### BRIEF
Could you rewrite the material between the lines holding "Where should I" and "This screenshot has width=1024, height=785.", inclusive, with "dropdown" replaced by "menu" and all else unchanged? Give only those lines, and leave the pictures out.
#### PROVIDED DATA ####
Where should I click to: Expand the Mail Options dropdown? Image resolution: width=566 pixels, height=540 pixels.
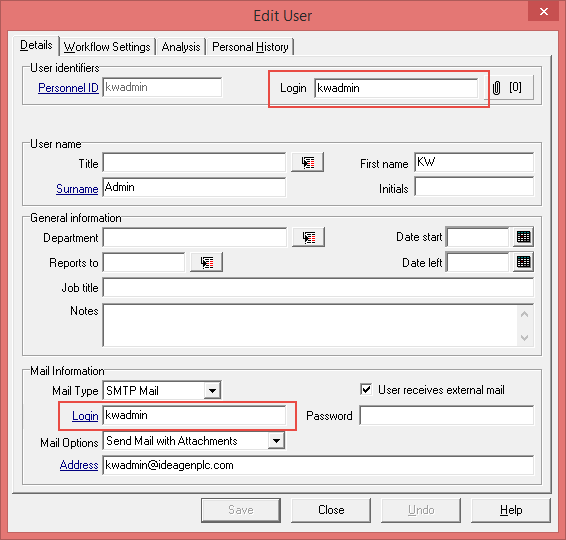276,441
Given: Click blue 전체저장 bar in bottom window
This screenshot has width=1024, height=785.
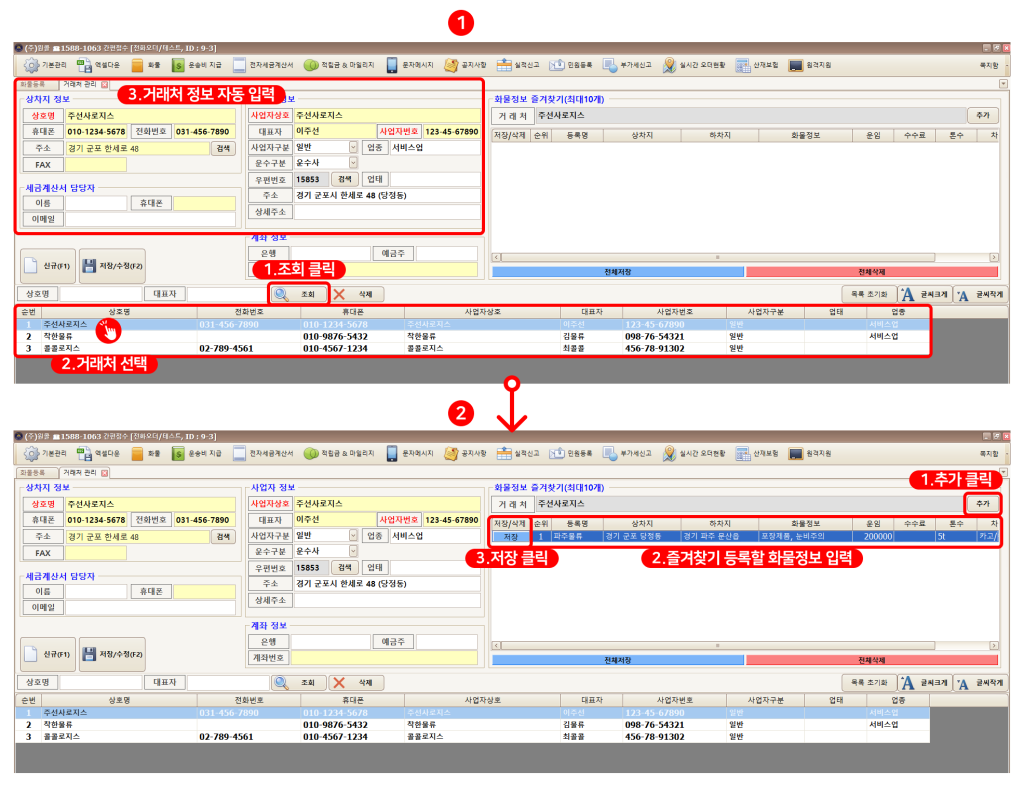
####
#### PROVIDED DATA ####
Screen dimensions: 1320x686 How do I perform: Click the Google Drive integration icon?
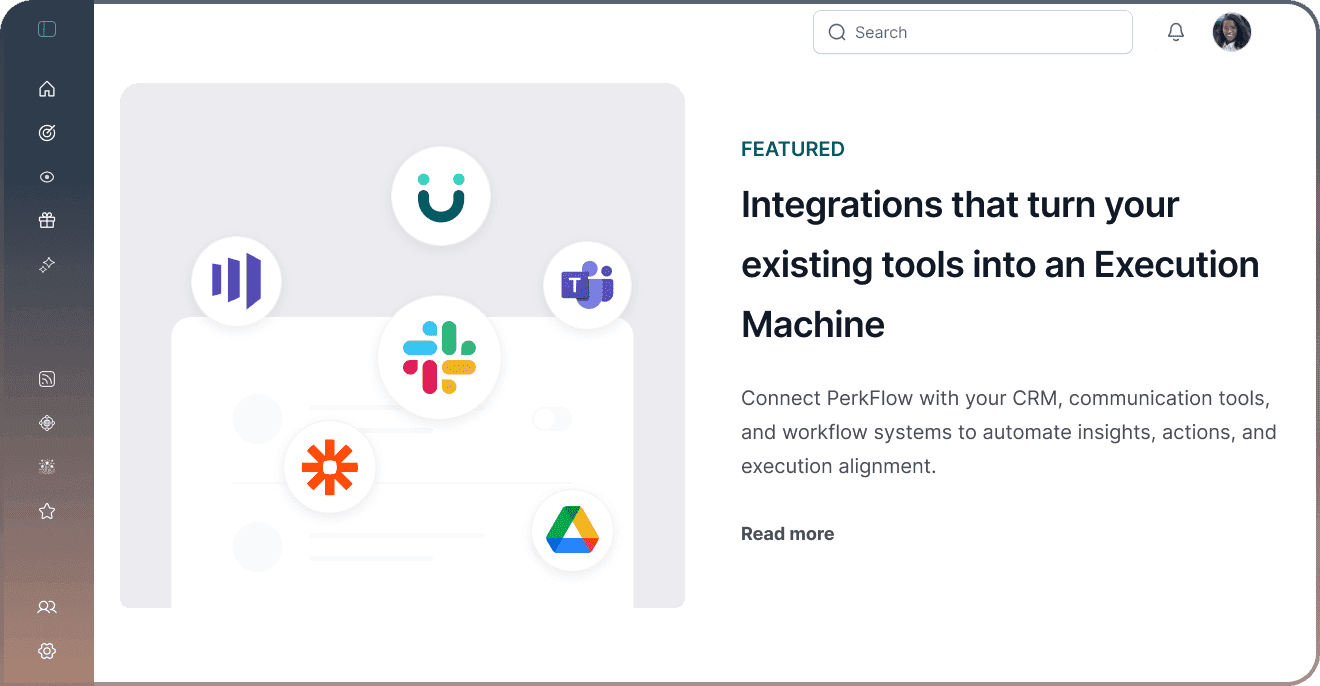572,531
####
### PROBLEM SOLUTION
Where should I click to: Expand the Mail Options menu? Image resolution: width=566 pixels, height=540 pixels.
276,441
Given: Click blue 전체저장 bar in bottom window
This screenshot has width=1024, height=785.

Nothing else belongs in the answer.